> PROBLEM TO SOLVE
Transcribe all of the data exactly, leaving nothing out.

> RECORDS SUPPLIED
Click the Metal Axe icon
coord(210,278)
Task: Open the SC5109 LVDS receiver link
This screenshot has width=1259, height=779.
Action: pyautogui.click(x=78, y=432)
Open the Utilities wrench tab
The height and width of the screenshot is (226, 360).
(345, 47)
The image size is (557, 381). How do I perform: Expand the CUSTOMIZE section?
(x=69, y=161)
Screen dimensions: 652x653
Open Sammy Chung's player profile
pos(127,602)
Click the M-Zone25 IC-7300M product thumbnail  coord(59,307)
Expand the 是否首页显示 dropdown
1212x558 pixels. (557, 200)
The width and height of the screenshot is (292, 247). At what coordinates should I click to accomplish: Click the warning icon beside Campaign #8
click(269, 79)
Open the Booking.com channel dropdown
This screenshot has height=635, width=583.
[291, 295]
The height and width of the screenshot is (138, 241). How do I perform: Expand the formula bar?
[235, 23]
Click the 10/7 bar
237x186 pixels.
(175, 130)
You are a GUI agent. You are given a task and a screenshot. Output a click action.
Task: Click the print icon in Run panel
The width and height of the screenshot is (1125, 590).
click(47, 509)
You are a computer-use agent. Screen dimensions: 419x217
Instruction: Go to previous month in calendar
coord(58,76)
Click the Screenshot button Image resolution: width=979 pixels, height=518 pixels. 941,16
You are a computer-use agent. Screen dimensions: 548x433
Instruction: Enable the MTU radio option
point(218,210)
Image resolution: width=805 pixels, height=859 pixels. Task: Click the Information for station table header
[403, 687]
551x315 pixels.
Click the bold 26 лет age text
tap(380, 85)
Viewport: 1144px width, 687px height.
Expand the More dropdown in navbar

> RESULT OF THE TASK
Click the Metal Axe icon
coord(210,278)
Task: Open the SC5109 LVDS receiver link
This screenshot has width=1259, height=779.
Action: pyautogui.click(x=78, y=432)
Open the Utilities wrench tab
The height and width of the screenshot is (226, 360).
(345, 47)
The image size is (557, 381). How do I perform: Expand the CUSTOMIZE section?
(x=69, y=161)
Screen dimensions: 652x653
Open Sammy Chung's player profile
pos(127,602)
Click the M-Zone25 IC-7300M product thumbnail  coord(59,307)
Expand the 是否首页显示 dropdown
1212x558 pixels. (557, 200)
The width and height of the screenshot is (292, 247). At what coordinates should I click to accomplish: Click the warning icon beside Campaign #8
click(269, 79)
Open the Booking.com channel dropdown
This screenshot has height=635, width=583.
[291, 295]
The height and width of the screenshot is (138, 241). How do I perform: Expand the formula bar?
[235, 23]
Click the 10/7 bar
237x186 pixels.
(175, 130)
You are a GUI agent. You are given a task and a screenshot. Output a click action.
Task: Click the print icon in Run panel
The width and height of the screenshot is (1125, 590).
click(47, 509)
You are a computer-use agent. Screen dimensions: 419x217
Instruction: Go to previous month in calendar
coord(58,76)
Click the Screenshot button Image resolution: width=979 pixels, height=518 pixels. 941,16
You are a computer-use agent. Screen dimensions: 548x433
Instruction: Enable the MTU radio option
point(218,210)
Image resolution: width=805 pixels, height=859 pixels. Task: Click the Information for station table header
[403, 687]
551x315 pixels.
Click the bold 26 лет age text
tap(380, 85)
Viewport: 1144px width, 687px height.
Expand the More dropdown in navbar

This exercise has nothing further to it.